◆ What you have to do: Copy out the rows verbatim, starting with the line that contains "Task: Click the 续费白金会员 button" and going on through the line that contains "pyautogui.click(x=116, y=275)".

:::

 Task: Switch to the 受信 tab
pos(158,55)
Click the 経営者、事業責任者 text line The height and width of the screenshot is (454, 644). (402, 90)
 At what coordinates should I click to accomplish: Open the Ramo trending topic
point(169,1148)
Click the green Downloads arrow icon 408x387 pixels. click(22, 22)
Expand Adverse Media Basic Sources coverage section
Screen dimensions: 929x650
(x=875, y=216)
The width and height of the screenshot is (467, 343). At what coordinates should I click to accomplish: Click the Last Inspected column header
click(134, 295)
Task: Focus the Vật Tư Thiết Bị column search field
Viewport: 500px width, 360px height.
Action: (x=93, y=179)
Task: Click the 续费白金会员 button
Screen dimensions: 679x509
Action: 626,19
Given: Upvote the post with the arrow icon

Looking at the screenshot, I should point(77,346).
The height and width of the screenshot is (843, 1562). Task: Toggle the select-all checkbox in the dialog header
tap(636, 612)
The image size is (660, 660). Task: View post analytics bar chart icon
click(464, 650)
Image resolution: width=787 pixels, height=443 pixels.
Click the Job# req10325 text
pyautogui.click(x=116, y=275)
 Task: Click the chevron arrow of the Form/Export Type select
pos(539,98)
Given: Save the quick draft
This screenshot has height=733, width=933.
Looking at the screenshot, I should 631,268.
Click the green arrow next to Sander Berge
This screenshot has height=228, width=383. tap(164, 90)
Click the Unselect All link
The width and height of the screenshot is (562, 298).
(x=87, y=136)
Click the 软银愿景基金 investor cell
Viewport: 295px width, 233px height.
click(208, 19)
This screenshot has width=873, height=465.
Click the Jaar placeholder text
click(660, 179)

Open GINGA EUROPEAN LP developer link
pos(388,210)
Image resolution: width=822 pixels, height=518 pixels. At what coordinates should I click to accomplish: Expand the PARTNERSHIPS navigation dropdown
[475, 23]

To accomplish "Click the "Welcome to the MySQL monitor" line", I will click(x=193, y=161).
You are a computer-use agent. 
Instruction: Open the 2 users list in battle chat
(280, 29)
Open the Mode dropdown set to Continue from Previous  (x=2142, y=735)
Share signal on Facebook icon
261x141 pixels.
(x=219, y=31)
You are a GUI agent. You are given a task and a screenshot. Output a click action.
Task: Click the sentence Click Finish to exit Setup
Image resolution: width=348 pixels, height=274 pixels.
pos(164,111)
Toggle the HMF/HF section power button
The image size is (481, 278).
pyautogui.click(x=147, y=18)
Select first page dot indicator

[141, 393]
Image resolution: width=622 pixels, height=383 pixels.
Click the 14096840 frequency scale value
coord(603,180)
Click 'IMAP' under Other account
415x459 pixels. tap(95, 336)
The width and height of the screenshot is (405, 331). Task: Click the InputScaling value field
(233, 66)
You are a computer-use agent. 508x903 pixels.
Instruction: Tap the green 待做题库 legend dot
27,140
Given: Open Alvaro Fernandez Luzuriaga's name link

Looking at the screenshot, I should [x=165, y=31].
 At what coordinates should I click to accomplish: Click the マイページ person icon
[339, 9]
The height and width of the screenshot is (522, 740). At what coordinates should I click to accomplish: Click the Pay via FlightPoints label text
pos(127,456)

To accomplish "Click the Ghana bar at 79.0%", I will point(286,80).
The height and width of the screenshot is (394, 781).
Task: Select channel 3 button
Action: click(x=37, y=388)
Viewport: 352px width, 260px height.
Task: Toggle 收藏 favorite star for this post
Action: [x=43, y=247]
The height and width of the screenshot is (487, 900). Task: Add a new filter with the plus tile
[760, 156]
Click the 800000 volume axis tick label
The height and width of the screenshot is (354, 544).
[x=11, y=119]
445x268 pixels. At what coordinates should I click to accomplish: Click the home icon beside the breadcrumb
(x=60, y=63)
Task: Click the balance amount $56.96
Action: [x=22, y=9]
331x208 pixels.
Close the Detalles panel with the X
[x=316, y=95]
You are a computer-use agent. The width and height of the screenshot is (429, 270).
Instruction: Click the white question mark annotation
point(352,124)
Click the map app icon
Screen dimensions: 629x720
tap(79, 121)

:::

◆ Task solution:
Task: Click the 续费白金会员 button
Screen dimensions: 679x509
Action: 626,19
Given: Upvote the post with the arrow icon

Looking at the screenshot, I should point(77,346).
The height and width of the screenshot is (843, 1562). Task: Toggle the select-all checkbox in the dialog header
tap(636, 612)
The image size is (660, 660). Task: View post analytics bar chart icon
click(464, 650)
Image resolution: width=787 pixels, height=443 pixels.
Click the Job# req10325 text
pyautogui.click(x=116, y=275)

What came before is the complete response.